If you haven’t seen it yet, then I can assure you The Comedy of Errors is a treat.
And it’s free. I saw the matinee last Sunday at the open air theatre, downtown Langley.
There was no gabbling of lines — often a fault in amateur productions. The characters seemed to understand what they were saying. By that I mean that too often, because Shakespeare’s language has a different cadence to today’s speech, the character’s delivery sounds false and awkward. These actors spoke their lines with such confidence and deep understanding that even a newcomer to Shakespeare’s rhythm would be able keep up with the play by skimming along with the flow.
Who cares if some of the humor was lost to today’s audience?
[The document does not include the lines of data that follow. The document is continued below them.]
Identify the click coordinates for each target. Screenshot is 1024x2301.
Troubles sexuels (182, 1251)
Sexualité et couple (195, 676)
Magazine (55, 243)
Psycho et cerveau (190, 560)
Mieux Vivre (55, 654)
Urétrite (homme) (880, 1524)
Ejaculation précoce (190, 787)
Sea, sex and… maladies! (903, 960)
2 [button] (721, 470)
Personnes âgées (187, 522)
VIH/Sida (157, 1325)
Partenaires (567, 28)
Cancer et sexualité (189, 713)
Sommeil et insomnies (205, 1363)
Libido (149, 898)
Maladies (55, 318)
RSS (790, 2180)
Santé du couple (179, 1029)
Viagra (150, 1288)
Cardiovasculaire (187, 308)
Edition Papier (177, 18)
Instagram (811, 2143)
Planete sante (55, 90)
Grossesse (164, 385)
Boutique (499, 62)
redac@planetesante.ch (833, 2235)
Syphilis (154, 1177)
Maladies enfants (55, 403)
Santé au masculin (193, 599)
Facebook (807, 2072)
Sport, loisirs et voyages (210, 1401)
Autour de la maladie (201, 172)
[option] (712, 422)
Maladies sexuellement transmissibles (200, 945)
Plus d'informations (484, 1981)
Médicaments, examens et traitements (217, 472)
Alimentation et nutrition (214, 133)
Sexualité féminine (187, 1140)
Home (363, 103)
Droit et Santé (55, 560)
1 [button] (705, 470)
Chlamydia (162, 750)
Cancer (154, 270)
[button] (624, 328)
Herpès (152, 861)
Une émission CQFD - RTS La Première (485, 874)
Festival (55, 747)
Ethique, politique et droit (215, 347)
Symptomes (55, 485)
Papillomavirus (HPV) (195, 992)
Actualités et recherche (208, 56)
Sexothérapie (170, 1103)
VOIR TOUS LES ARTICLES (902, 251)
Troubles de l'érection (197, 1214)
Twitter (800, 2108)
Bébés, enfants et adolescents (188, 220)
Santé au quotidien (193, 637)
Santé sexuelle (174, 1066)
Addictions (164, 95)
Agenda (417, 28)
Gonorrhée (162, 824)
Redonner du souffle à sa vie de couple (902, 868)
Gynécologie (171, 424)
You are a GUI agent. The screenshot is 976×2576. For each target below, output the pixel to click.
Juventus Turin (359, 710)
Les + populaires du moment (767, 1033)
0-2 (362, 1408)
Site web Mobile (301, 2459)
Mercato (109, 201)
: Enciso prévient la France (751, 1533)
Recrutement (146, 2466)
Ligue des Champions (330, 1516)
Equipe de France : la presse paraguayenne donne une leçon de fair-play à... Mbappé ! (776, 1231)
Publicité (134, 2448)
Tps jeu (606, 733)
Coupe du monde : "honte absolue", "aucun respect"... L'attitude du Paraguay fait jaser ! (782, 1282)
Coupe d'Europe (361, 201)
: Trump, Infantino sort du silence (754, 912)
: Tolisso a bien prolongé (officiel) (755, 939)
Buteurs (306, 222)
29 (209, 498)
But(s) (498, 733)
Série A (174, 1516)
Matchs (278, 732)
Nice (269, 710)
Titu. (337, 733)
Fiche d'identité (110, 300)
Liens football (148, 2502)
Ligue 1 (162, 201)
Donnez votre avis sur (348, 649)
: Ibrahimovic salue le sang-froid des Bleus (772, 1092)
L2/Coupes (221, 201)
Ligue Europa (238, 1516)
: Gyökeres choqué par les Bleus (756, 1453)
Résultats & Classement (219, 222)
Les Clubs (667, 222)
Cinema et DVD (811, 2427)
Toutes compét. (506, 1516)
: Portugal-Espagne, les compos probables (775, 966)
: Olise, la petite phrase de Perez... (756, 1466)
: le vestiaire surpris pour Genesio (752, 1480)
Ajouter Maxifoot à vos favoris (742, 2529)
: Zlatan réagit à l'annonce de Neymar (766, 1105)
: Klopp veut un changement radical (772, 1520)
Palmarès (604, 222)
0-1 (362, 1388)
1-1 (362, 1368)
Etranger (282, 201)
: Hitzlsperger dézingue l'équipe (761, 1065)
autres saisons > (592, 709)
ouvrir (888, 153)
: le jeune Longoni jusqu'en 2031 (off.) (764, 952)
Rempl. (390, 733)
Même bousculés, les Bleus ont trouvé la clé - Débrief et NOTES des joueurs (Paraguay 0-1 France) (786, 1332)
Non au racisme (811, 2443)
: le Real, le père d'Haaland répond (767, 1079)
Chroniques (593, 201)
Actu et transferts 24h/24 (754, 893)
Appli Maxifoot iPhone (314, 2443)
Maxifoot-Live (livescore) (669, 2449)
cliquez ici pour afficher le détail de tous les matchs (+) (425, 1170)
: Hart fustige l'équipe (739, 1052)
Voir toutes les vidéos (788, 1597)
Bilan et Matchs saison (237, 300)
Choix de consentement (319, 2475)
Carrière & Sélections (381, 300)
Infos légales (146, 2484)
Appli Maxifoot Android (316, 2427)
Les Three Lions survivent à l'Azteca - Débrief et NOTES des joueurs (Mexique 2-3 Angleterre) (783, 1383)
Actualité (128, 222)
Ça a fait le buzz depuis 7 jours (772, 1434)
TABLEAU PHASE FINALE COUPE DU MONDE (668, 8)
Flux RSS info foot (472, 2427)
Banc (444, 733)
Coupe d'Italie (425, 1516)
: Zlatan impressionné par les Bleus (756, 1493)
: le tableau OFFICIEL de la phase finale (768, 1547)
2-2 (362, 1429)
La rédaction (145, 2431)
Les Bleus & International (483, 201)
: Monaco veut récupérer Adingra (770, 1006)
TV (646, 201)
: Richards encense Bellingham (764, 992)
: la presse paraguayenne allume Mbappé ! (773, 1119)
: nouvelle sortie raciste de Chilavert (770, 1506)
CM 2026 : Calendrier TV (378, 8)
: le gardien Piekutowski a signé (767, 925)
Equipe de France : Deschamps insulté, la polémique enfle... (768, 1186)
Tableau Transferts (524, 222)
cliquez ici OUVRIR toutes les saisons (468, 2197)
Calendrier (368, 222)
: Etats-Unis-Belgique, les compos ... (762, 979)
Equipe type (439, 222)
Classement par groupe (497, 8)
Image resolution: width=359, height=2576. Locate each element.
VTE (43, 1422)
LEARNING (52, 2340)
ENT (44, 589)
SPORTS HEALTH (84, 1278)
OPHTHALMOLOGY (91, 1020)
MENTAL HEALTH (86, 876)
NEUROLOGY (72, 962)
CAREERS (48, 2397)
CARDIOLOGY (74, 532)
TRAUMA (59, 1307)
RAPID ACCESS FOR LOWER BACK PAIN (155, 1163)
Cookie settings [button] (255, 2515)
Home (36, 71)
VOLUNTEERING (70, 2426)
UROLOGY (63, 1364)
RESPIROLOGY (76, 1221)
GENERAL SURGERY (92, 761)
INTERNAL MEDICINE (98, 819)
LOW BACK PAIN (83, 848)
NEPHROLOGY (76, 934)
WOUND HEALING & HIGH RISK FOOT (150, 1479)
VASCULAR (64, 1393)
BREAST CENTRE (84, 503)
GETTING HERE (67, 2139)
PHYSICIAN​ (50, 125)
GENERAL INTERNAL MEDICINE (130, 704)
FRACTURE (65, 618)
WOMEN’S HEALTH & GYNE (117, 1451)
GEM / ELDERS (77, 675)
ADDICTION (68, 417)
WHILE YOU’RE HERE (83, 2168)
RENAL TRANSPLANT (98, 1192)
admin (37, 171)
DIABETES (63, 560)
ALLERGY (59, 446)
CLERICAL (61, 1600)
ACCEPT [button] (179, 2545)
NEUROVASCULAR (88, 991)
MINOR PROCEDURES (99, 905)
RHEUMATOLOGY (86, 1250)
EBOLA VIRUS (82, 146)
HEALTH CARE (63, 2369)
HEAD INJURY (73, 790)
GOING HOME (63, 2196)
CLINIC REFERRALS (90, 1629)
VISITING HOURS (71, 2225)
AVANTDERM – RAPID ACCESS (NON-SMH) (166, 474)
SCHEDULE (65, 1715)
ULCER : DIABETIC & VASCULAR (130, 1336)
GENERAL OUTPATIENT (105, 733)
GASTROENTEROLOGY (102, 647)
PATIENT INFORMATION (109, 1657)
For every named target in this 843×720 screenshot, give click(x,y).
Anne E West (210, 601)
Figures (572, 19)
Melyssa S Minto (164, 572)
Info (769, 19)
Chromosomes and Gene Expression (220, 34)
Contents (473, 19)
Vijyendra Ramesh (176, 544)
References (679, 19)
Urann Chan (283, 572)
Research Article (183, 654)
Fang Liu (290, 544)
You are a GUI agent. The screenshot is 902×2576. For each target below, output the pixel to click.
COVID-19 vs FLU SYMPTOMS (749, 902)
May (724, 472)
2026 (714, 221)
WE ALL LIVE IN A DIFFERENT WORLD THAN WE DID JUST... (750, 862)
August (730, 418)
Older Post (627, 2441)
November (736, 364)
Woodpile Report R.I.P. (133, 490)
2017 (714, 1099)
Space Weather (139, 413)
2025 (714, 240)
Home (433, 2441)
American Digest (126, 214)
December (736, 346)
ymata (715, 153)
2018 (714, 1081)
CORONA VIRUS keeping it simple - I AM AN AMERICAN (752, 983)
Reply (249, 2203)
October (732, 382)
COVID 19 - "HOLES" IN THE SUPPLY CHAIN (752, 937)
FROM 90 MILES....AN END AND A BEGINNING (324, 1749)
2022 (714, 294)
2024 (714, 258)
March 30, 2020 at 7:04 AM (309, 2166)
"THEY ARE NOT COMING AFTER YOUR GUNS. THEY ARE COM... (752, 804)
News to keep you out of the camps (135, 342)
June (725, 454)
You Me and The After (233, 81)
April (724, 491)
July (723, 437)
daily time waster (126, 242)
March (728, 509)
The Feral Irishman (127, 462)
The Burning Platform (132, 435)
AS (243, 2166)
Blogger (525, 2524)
The action and the gestures of the actors smoothly drove the performance forward.
The characters’ delivery was exemplary for the most part.
Even the set movers had spunk and gave a lighthearted touch to what can easily be a dull scene change.
I suggest, the servants were the mainstay of the production. Playing a clown is the hardest part. Both these young men developed their roles so that not only did they match each other’s behaviour as identical twins but also curtailed the “slapstick” element sufficiently to bring into balance the pathos of a maligned servant of those days. The two main character brothers were masterly — authoritarian and certainly appropriately undemocratic in their use of their servants.
The father pleading his cause to the duchess poignantly provoked a parent’s dilemma given the political times in which the scene was set.
Nevertheless, it was a pity that the duchess was insufficiently forthright to indicate the wisdom of her judicial clemency. Similarly the abbess, being as she was head of a religious order, was a little too gentle in her delivery to indicate her feminine strength in the dire circumstances in which she had found herself many years before.
The other female actors, be they bit parts or main characters, carried their roles with a depth of confidence confidence that was outstanding.
Accolades to them all.
These productions get better every year. Many thanks to everyone involved in this stellar production.